Volute con una legge n. 167 del 1962 per lo sviluppo della zona est di Napoli, il nome era dalla forma triangolare, che ricorda quella di una vela: ogni costruzione, larga alla base, va restringendosi man mano che si sale verso i piani superiori. Proprio Roberto Saviano nel 2020 fece però qualche puntualizzazione. “Cade la Vela verde ma non basta per abbattere Gomorra”, avvertì proprio colui che con i suoi best-seller aveva più contribuito a raccontare al mondo come il complesso fosse diventato simbolo di degrado. “Le Vele non sono responsabili del male di Scampia”, spiegò. Ricordò che Franz Di Salvo, “un geniale architetto”, si era appunto ispirato allo spirito architettonico del tempo, nell’idea di ridurre l’appartamento a un minimo indispensabile ed economico, proiettando la vita in una dimensione collettiva esterna. E osservava che questa idea di “ricostruire lo spirito dei vicoli in un condominio” in effetti ha funzionato in Costa Azzurra, con le Vele gemelle di Villeneuve-Loubet. “Tra gli appartamenti più ambiti d’Europa”. Se ha fallito, secondo lui non è per il progetto in sé, ma perché “le Vele non furono realizzate come il piano prevedeva”. Niente aree verdi; niente servizi; niente spazi comuni; niente distanze minime; addirittura prime consegne senza ancora servizi igienici, luce e gas. Poi le occupazioni di famiglie senza casa dopo il terremoto del 1980, e a quel punto la Camorra ebbe gioco facilissimo nel trasformare le Vele in un suo regno. “Recuperare le Vele era ormai impossibile visto il livello di devastazione e abbandono cui erano arrivate, ma non c’è nulla da festeggiare in questo abbattimento. Una vittoria? Una vittoria di cosa? Abbattendole non si risolvono le cause che hanno generato il degrado”, concludeva Saviano. Anche perché ormai la Camorra ha già trovato nuovi territori su cui agire.

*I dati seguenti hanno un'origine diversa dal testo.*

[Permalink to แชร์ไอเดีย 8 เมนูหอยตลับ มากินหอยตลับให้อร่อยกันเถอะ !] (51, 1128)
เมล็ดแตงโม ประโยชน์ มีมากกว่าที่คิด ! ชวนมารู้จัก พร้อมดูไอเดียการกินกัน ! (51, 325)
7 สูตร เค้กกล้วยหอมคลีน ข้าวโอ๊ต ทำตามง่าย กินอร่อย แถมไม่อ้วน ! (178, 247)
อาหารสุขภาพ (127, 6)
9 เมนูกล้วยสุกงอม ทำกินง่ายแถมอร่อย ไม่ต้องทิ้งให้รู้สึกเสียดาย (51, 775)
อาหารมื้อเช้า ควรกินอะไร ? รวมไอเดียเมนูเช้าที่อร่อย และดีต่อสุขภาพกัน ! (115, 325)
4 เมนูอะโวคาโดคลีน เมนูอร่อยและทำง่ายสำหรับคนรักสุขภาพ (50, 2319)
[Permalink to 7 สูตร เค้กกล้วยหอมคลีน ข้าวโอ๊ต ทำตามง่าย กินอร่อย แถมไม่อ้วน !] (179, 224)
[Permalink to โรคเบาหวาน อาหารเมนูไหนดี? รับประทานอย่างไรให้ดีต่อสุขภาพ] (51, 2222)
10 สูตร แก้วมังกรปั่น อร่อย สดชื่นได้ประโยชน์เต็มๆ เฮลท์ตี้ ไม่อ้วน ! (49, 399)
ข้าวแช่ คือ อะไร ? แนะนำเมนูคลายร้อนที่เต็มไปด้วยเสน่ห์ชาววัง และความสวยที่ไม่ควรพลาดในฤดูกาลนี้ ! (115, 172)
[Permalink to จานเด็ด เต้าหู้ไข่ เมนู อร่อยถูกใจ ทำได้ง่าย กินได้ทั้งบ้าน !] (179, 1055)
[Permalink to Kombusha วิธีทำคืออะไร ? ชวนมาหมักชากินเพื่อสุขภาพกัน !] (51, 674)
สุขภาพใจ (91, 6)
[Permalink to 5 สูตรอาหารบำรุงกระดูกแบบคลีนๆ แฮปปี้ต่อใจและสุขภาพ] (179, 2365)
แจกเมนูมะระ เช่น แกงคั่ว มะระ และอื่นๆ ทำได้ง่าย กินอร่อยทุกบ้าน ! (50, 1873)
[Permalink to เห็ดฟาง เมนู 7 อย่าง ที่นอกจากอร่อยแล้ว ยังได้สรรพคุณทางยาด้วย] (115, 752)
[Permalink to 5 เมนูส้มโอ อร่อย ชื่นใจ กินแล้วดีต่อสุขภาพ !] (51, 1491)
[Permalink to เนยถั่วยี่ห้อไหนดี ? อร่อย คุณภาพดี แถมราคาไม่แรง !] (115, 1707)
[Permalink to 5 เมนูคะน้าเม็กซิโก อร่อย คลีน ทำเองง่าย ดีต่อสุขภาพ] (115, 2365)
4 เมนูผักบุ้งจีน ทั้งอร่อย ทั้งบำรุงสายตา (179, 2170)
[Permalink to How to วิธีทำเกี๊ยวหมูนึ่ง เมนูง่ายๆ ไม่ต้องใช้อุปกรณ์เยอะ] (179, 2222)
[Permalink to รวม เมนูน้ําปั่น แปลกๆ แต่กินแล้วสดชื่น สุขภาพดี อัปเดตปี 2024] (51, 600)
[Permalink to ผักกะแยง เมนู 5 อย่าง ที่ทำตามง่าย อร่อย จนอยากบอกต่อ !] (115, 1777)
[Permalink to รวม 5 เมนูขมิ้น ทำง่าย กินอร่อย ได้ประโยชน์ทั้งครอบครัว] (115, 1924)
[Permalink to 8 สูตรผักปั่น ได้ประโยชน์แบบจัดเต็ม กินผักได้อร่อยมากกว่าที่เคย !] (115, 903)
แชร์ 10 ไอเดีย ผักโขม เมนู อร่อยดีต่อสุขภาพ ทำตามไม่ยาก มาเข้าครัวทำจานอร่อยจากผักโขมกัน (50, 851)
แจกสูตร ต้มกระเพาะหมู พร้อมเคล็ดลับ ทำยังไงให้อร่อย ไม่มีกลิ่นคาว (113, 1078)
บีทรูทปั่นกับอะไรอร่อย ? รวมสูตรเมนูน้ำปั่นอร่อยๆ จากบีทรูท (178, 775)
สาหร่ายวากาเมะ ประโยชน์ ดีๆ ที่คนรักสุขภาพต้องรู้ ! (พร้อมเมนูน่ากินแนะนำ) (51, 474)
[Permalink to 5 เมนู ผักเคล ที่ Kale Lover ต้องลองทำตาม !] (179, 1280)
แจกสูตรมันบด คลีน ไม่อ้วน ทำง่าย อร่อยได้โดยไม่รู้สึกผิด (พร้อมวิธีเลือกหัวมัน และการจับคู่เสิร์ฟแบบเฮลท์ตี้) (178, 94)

Appena ad aprile scorso era stato annunciato il piano di rigenerazione urbana dell'amministrazione Manfredi relativo alla riqualificazione della Vela Celeste, finanziati dal Piano Periferie con circa 18 milioni di euro. Il progetto prevedeva la riqualificazione degli spazi comuni, del piano dei garage e dei porticati, dei collegamenti verticali e del rifacimento delle superfici orizzontali di copertura, per fare dell'unica Vela sopravvissuta un simbolo del passato, del quartiere e delle battaglie del territorio “per il riscatto che questa comunità ha condotto”, come aveva annunciato il Comune di Napoli.